Failure. Epic failure.
You look up, an hour and a half has slipped by since you first sat down.
You pick yourself up out of the chair, almost drunk off the low. So this is how shawty got low (anyone getting these musical lyric jokes?).
You walk to the check-out counter, slide your card (praying it isn't declined) and you smile, "Thank you! I feel so great!"
But you don't.
Because you had a mani/pedi with Satan. And you bought Every. Single. WORD. And then you elaborated on those 'words' and you turned them into sentences and paragraphs and you assigned those thoughts a value and now that value is your belief. A belief that you place higher than the WORD of God. Because now you're walking in the word...of Satan, the accuser. You're literally walking in it. Carrying it with you. You're going to take it with you to pick up your kids from school. You're going to take it home with you to greet your husband with a "hey" and a grunt instead of a hug and a "hi. how was your day?" You're going to view yourself through the lenses of a liar.

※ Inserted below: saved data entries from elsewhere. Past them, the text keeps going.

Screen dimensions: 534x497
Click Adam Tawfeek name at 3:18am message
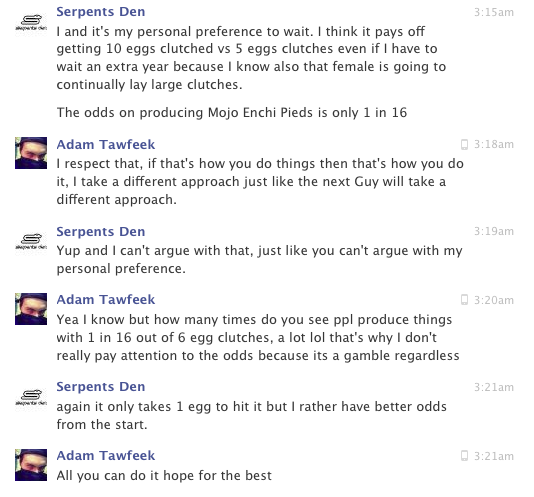106,144

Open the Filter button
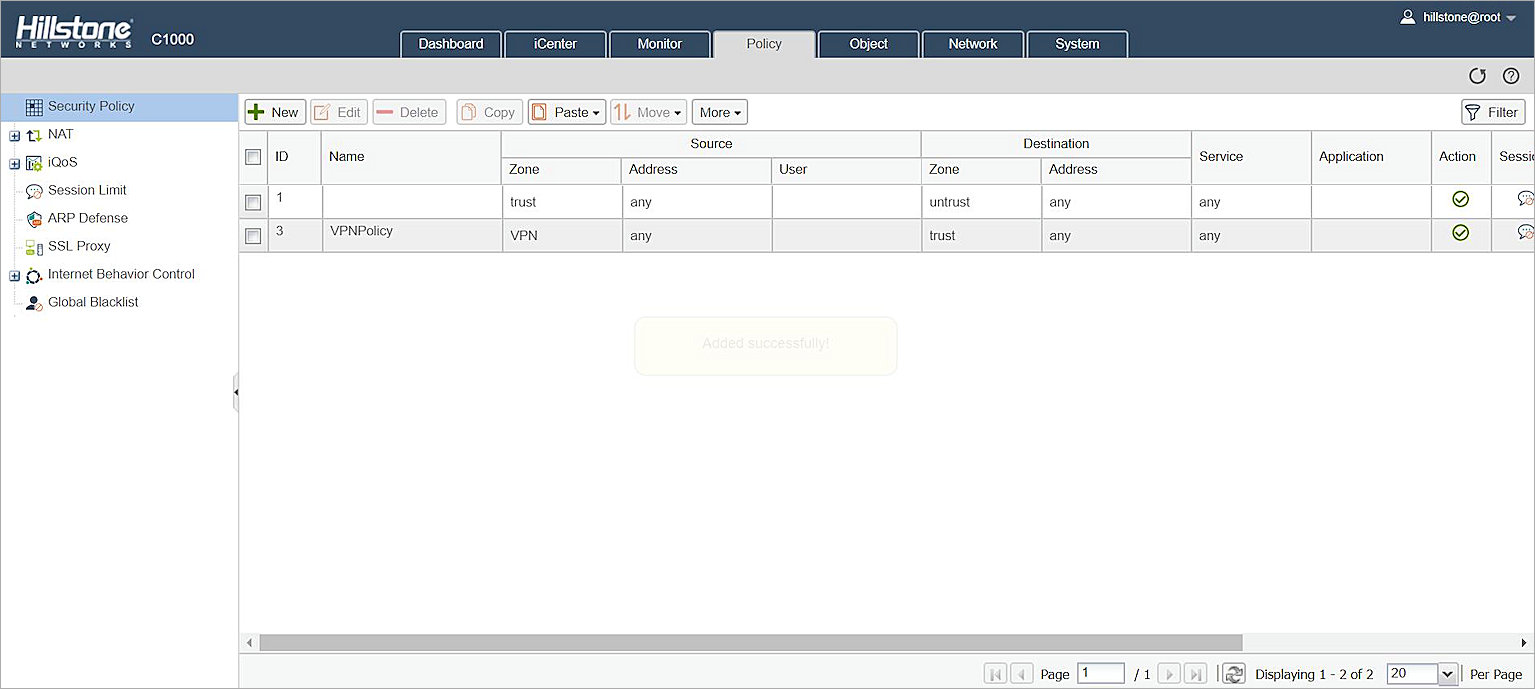coord(1492,113)
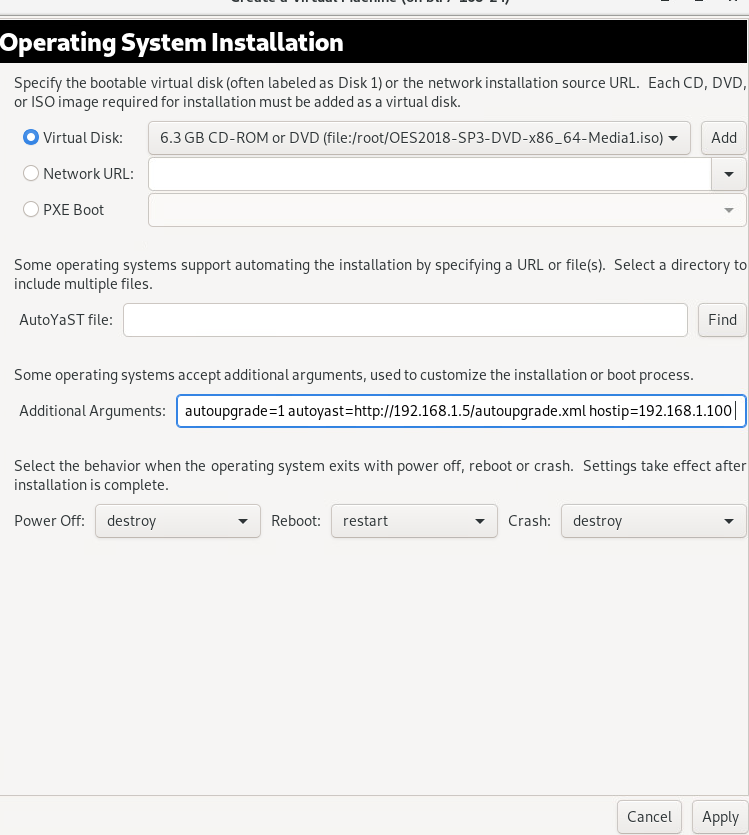Select the Virtual Disk radio button
749x835 pixels.
(x=31, y=138)
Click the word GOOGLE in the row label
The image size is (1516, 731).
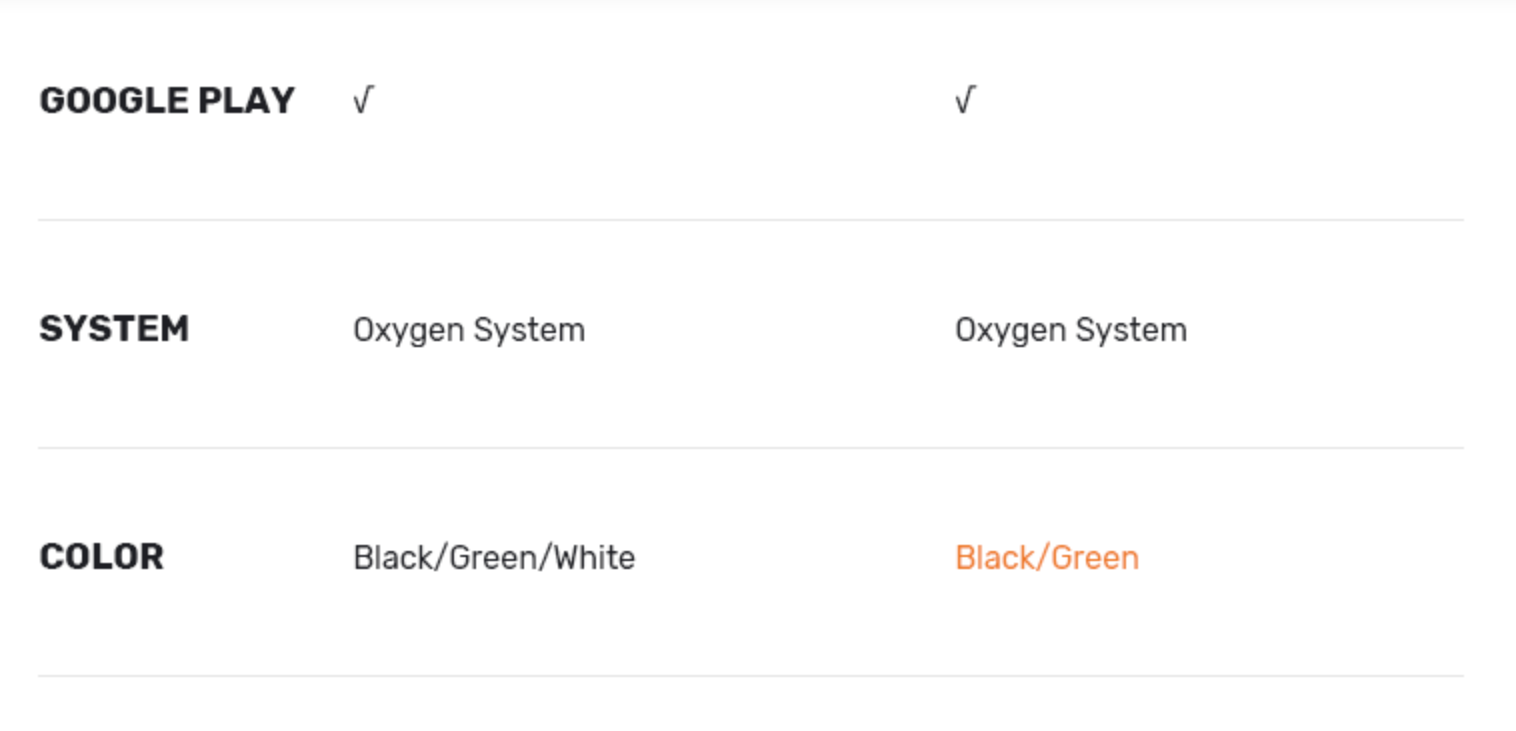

And all cuz you didn't have a beat down on the first ugly, critical thought that entered your brain.
Armor up, ladies (Ephesians 6:10-18). Take captive every thought. Don't let one slip through. Or your marriage is doomed and your kids are doomed and your purpose is doomed. Satan is prowling around looking for someone to DEVOUR. He wants to eat you alive. Does that sound like someone you want to have a mani/pedi with? I think not. Sounds like someone I want to throat-punch. Throat-punch with the true Word of God.
Throw some punches at the enemy today (reminder: the enemy is NOT your husband or your children).
"We demolish arguments and every pretension that sets itself up against the knowledge of God, and we take captive every thought to make it obedient to Christ."
2 Corinthians 10:5 (NIV)
Be alert and of sober mind. Your enemy the devil prowls around like a roaring lion looking for someone to devour.